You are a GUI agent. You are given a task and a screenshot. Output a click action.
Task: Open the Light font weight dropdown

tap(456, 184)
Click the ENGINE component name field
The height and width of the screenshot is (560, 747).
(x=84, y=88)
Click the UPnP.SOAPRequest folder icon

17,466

+---+

_EXERCISE DETAILS_: Exactly as they stand above, write out the entries.

_RESULT_:
You are a GUI agent. You are given a task and a screenshot. Output a click action.
Task: Open the Light font weight dropdown

tap(456, 184)
Click the ENGINE component name field
The height and width of the screenshot is (560, 747).
(x=84, y=88)
Click the UPnP.SOAPRequest folder icon

17,466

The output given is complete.